(Interface element data)
━━━━━━━━━━

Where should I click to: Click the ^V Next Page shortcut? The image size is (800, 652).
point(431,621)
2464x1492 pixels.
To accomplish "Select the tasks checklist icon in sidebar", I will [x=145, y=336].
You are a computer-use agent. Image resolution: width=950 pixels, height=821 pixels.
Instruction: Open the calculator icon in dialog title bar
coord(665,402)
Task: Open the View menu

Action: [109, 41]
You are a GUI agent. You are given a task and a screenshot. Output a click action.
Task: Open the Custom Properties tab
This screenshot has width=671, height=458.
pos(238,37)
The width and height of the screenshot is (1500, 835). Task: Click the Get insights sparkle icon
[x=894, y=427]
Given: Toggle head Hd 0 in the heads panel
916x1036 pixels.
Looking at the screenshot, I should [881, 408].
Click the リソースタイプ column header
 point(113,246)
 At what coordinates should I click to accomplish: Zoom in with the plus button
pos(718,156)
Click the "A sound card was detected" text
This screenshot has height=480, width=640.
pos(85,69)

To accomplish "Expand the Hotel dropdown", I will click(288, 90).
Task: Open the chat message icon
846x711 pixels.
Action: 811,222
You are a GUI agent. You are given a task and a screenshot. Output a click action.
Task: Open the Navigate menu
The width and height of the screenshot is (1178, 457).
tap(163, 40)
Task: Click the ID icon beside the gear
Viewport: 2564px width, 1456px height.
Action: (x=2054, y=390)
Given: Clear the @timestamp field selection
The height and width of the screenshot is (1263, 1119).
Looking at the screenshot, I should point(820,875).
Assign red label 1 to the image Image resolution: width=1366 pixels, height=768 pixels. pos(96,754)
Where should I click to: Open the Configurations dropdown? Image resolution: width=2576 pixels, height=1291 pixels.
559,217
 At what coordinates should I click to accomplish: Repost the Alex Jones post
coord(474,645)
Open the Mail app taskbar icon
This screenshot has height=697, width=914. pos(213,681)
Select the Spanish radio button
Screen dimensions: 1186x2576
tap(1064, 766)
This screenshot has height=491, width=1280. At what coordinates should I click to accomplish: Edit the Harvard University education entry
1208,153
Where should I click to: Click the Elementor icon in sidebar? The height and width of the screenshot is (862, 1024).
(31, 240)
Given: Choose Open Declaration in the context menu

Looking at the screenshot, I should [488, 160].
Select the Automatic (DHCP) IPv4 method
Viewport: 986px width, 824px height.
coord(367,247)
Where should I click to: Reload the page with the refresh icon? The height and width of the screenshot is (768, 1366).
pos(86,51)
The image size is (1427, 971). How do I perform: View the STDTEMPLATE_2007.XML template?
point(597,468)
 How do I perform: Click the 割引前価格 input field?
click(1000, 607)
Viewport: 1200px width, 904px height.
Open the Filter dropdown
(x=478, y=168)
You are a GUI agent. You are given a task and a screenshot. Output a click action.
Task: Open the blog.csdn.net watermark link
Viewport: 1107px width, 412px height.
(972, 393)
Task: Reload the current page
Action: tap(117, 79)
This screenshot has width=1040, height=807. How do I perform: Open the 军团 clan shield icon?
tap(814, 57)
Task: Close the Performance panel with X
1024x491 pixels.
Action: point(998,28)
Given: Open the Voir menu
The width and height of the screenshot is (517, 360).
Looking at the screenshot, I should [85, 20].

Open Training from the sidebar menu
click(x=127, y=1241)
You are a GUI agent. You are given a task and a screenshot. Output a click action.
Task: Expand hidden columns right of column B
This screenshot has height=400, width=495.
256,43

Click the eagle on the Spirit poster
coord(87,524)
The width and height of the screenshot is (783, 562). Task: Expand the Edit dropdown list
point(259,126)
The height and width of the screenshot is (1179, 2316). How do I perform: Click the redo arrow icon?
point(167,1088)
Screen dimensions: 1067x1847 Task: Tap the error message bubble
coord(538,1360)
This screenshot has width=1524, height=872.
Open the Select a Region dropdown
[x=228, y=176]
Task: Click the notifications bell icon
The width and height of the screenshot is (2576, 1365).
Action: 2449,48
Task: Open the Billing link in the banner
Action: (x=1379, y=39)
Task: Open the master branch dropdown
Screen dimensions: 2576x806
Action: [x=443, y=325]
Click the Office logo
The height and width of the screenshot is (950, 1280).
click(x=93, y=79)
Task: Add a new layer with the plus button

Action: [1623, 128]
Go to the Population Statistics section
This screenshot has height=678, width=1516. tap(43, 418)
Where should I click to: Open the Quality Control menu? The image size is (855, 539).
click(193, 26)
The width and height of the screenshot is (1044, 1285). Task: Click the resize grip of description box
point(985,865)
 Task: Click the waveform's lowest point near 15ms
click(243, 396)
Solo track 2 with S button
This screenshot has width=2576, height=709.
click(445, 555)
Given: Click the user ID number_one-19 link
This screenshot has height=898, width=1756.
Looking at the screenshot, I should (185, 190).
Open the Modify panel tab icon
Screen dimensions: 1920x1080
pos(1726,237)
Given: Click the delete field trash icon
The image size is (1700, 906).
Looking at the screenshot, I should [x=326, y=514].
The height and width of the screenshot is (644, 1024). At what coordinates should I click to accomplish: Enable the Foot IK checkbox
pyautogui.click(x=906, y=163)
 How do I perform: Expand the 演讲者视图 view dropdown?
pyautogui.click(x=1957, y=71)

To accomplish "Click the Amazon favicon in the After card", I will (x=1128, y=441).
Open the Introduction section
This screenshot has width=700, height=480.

━━━━━━━━━━

**PROBLEM TO SOLVE**
Express the data above as a Markdown table with the columns Row and Line, numbering each non-blank line in order and leaving out the blank lines.

**TASK RESULT**
| Row | Line |
|---|---|
| 1 | Where should I click to: Click the ^V Next Page shortcut? The image size is (800, 652). |
| 2 | point(431,621) |
| 3 | 2464x1492 pixels. |
| 4 | To accomplish "Select the tasks checklist icon in sidebar", I will [x=145, y=336]. |
| 5 | You are a computer-use agent. Image resolution: width=950 pixels, height=821 pixels. |
| 6 | Instruction: Open the calculator icon in dialog title bar |
| 7 | coord(665,402) |
| 8 | Task: Open the View menu |
| 9 | Action: [109, 41] |
| 10 | You are a GUI agent. You are given a task and a screenshot. Output a click action. |
| 11 | Task: Open the Custom Properties tab |
| 12 | This screenshot has width=671, height=458. |
| 13 | pos(238,37) |
| 14 | The width and height of the screenshot is (1500, 835). Task: Click the Get insights sparkle icon |
| 15 | [x=894, y=427] |
| 16 | Given: Toggle head Hd 0 in the heads panel |
| 17 | 916x1036 pixels. |
| 18 | Looking at the screenshot, I should [881, 408]. |
| 19 | Click the リソースタイプ column header |
| 20 |  point(113,246) |
| 21 |  At what coordinates should I click to accomplish: Zoom in with the plus button |
| 22 | pos(718,156) |
| 23 | Click the "A sound card was detected" text |
| 24 | This screenshot has height=480, width=640. |
| 25 | pos(85,69) |
| 26 | To accomplish "Expand the Hotel dropdown", I will click(288, 90). |
| 27 | Task: Open the chat message icon |
| 28 | 846x711 pixels. |
| 29 | Action: 811,222 |
| 30 | You are a GUI agent. You are given a task and a screenshot. Output a click action. |
| 31 | Task: Open the Navigate menu |
| 32 | The width and height of the screenshot is (1178, 457). |
| 33 | tap(163, 40) |
| 34 | Task: Click the ID icon beside the gear |
| 35 | Viewport: 2564px width, 1456px height. |
| 36 | Action: (x=2054, y=390) |
| 37 | Given: Clear the @timestamp field selection |
| 38 | The height and width of the screenshot is (1263, 1119). |
| 39 | Looking at the screenshot, I should point(820,875). |
| 40 | Assign red label 1 to the image Image resolution: width=1366 pixels, height=768 pixels. pos(96,754) |
| 41 | Where should I click to: Open the Configurations dropdown? Image resolution: width=2576 pixels, height=1291 pixels. |
| 42 | 559,217 |
| 43 |  At what coordinates should I click to accomplish: Repost the Alex Jones post |
| 44 | coord(474,645) |
| 45 | Open the Mail app taskbar icon |
| 46 | This screenshot has height=697, width=914. pos(213,681) |
| 47 | Select the Spanish radio button |
| 48 | Screen dimensions: 1186x2576 |
| 49 | tap(1064, 766) |
| 50 | This screenshot has height=491, width=1280. At what coordinates should I click to accomplish: Edit the Harvard University education entry |
| 51 | 1208,153 |
| 52 | Where should I click to: Click the Elementor icon in sidebar? The height and width of the screenshot is (862, 1024). |
| 53 | (31, 240) |
| 54 | Given: Choose Open Declaration in the context menu |
| 55 | Looking at the screenshot, I should [488, 160]. |
| 56 | Select the Automatic (DHCP) IPv4 method |
| 57 | Viewport: 986px width, 824px height. |
| 58 | coord(367,247) |
| 59 | Where should I click to: Reload the page with the refresh icon? The height and width of the screenshot is (768, 1366). |
| 60 | pos(86,51) |
| 61 | The image size is (1427, 971). How do I perform: View the STDTEMPLATE_2007.XML template? |
| 62 | point(597,468) |
| 63 |  How do I perform: Click the 割引前価格 input field? |
| 64 | click(1000, 607) |
| 65 | Viewport: 1200px width, 904px height. |
| 66 | Open the Filter dropdown |
| 67 | (x=478, y=168) |
| 68 | You are a GUI agent. You are given a task and a screenshot. Output a click action. |
| 69 | Task: Open the blog.csdn.net watermark link |
| 70 | Viewport: 1107px width, 412px height. |
| 71 | (972, 393) |
| 72 | Task: Reload the current page |
| 73 | Action: tap(117, 79) |
| 74 | This screenshot has width=1040, height=807. How do I perform: Open the 军团 clan shield icon? |
| 75 | tap(814, 57) |
| 76 | Task: Close the Performance panel with X |
| 77 | 1024x491 pixels. |
| 78 | Action: point(998,28) |
| 79 | Given: Open the Voir menu |
| 80 | The width and height of the screenshot is (517, 360). |
| 81 | Looking at the screenshot, I should [85, 20]. |
| 82 | Open Training from the sidebar menu |
| 83 | click(x=127, y=1241) |
| 84 | You are a GUI agent. You are given a task and a screenshot. Output a click action. |
| 85 | Task: Expand hidden columns right of column B |
| 86 | This screenshot has height=400, width=495. |
| 87 | 256,43 |
| 88 | Click the eagle on the Spirit poster |
| 89 | coord(87,524) |
| 90 | The width and height of the screenshot is (783, 562). Task: Expand the Edit dropdown list |
| 91 | point(259,126) |
| 92 | The height and width of the screenshot is (1179, 2316). How do I perform: Click the redo arrow icon? |
| 93 | point(167,1088) |
| 94 | Screen dimensions: 1067x1847 Task: Tap the error message bubble |
| 95 | coord(538,1360) |
| 96 | This screenshot has width=1524, height=872. |
| 97 | Open the Select a Region dropdown |
| 98 | [x=228, y=176] |
| 99 | Task: Click the notifications bell icon |
| 100 | The width and height of the screenshot is (2576, 1365). |
| 101 | Action: 2449,48 |
| 102 | Task: Open the Billing link in the banner |
| 103 | Action: (x=1379, y=39) |
| 104 | Task: Open the master branch dropdown |
| 105 | Screen dimensions: 2576x806 |
| 106 | Action: [x=443, y=325] |
| 107 | Click the Office logo |
| 108 | The height and width of the screenshot is (950, 1280). |
| 109 | click(x=93, y=79) |
| 110 | Task: Add a new layer with the plus button |
| 111 | Action: [1623, 128] |
| 112 | Go to the Population Statistics section |
| 113 | This screenshot has height=678, width=1516. tap(43, 418) |
| 114 | Where should I click to: Open the Quality Control menu? The image size is (855, 539). |
| 115 | click(193, 26) |
| 116 | The width and height of the screenshot is (1044, 1285). Task: Click the resize grip of description box |
| 117 | point(985,865) |
| 118 |  Task: Click the waveform's lowest point near 15ms |
| 119 | click(243, 396) |
| 120 | Solo track 2 with S button |
| 121 | This screenshot has width=2576, height=709. |
| 122 | click(445, 555) |
| 123 | Given: Click the user ID number_one-19 link |
| 124 | This screenshot has height=898, width=1756. |
| 125 | Looking at the screenshot, I should (185, 190). |
| 126 | Open the Modify panel tab icon |
| 127 | Screen dimensions: 1920x1080 |
| 128 | pos(1726,237) |
| 129 | Given: Click the delete field trash icon |
| 130 | The image size is (1700, 906). |
| 131 | Looking at the screenshot, I should [x=326, y=514]. |
| 132 | The height and width of the screenshot is (644, 1024). At what coordinates should I click to accomplish: Enable the Foot IK checkbox |
| 133 | pyautogui.click(x=906, y=163) |
| 134 |  How do I perform: Expand the 演讲者视图 view dropdown? |
| 135 | pyautogui.click(x=1957, y=71) |
| 136 | To accomplish "Click the Amazon favicon in the After card", I will (x=1128, y=441). |
| 137 | Open the Introduction section |
| 138 | This screenshot has width=700, height=480. |